Hi Sarah,
Thank you for getting these too me! My comments in-line and
webrevs at:
Full:
http://cr.opensolaris.org/~clayb/webrev.multihomed/sarah/
Differential:
http://cr.opensolaris.org/~clayb/webrev.multihomed/sarah/diff
Thank you,
Clay
On Mon, 19 Jul 2010, Sarah Jelinek wrote:
Hi Clay,
I used this webrev location for my review:
http://cr.opensolaris.org/~clayb/webrev.multihomed/john
I tried not to repeat other's comments...I reviewed all files, only noted
those for which I had comments.
thanks,
sarah
******
ai_sd.py:
404 # dhcpinfo(1) should return a string akin to '192.168.5.1\n'
405 svc_address = dhcp_stdout.strip()
406
407 # check if we got an error or if we got no useful response
408 if dhcp_stderr or not svc_address:
409 AISD_LOG.post(AILog.AI_DBGLVL_ERR,
410 "Couldn't find BootSrvA record in DHCP;
error %s",
411 dhcp_stderr)
412 return 2
Wouldn't it be better to check for dhcp_stderr first, before trying to strip
out the address?
It could be; but either way, strip() won't raise an exception and if
svc_address is blank after the strip, that's a problem just the same as if
we have some standard error output.
412 return 2
What does a '2' return mean to the caller?
Interestingly, 2 is usually an option error[1] when using OptParse in
Python, however, ai_sd.py is only called by manifest-locator.sh and the
return code checked against non-zero. I don't see a page in Solaris like
FreeBSD's sysexits(3)[2] to take guidance from either.

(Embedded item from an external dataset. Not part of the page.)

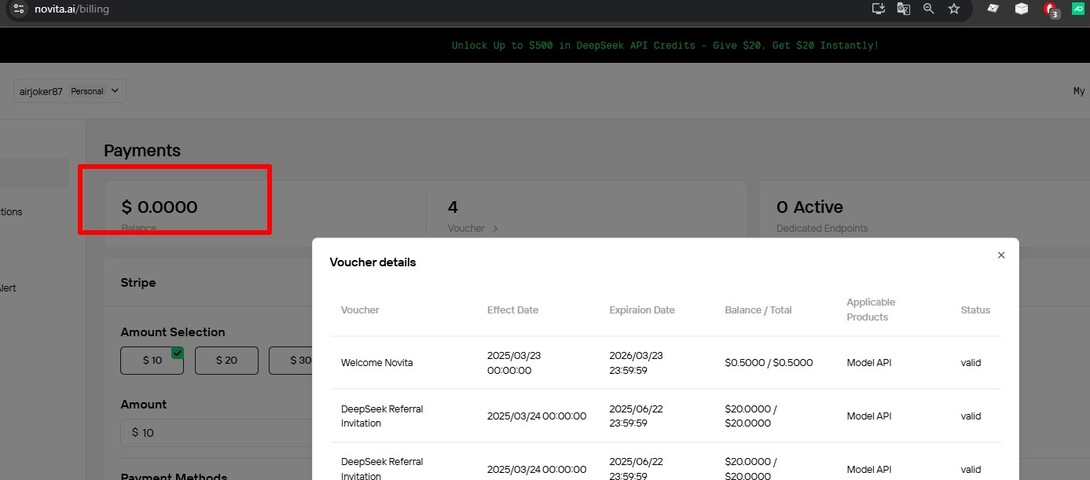Select the $ 10 amount option
This screenshot has width=1090, height=480.
click(151, 360)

No mention is made as to what 2 means, however ai_sd.py returns it for a
couple of reasons:
No valid AI service found
Couldn't open %s for saving service list
I would be returning 2 for the following extra reason:
Unable to retrieve BootSrvA option from DHCP server: %s
By the way, the script uses -1 for the following (exception
catching reasons):
Popen() raised OSError exception
Popen() raised ValueError exception
(For an uncaught issue where not svc_info_found and not
svc_txt_rec_found)
I'm not sure that 2 makes sense, it seems all places where 2 is returned
should be 1 or someother less mysterious number?

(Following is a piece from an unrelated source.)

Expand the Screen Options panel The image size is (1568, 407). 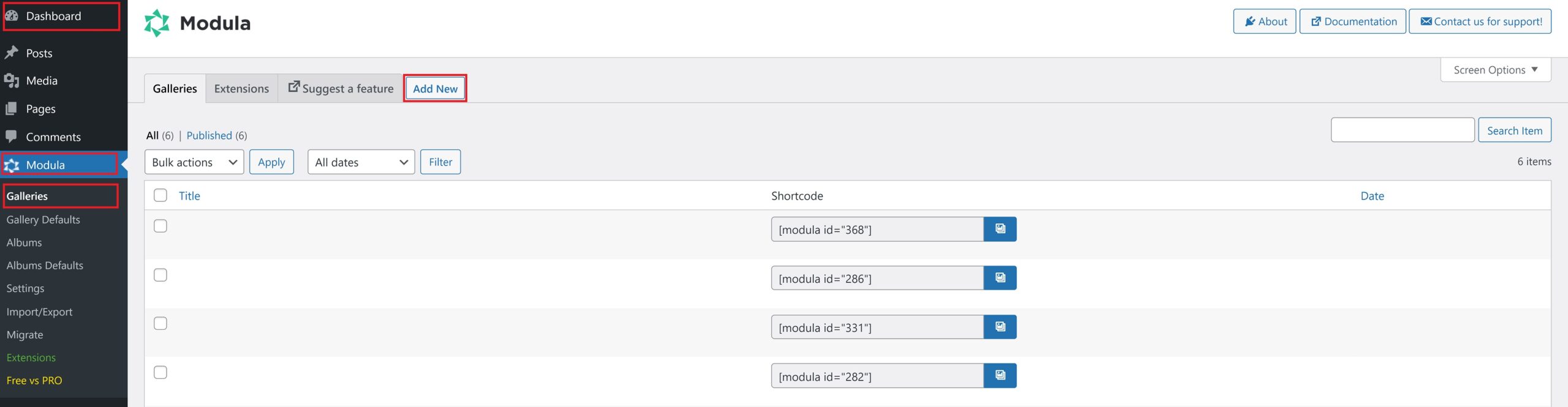click(x=1495, y=70)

[1]: From http://docs.python.org/library/optparse.html
In either case, optparse handles the error the same way: it prints the
program?s usage message and an error message to standard error and exits
with error status 2.
[2]: http://www.freebsd.org/cgi/man.cgi?query=sysexits&sektion=3
installadm-common.sh:
97 #<get all addresses> |
498 #<remove IPv6> |<remove lo0> |
499 #<remove unconfigured>
Why do you remove ipv6 addresses here?
At this time, installadm(1) does no handling of IPv6 interfaces, being
both GRUB and wanboot are IPv4 only.
# exclude will be true or false depending on if we are excluding
557 # the networks configured in all_services/networks
558 exclude=$($SVCPROP -cp all_services/exclude_networks
$SMF_INST_SERVER)
559
Why is the exclude list different than the all_services/networks list? Not
saying it's wrong, just wondering why it is this way and why we have to
traverse the networks list twice to get the final list.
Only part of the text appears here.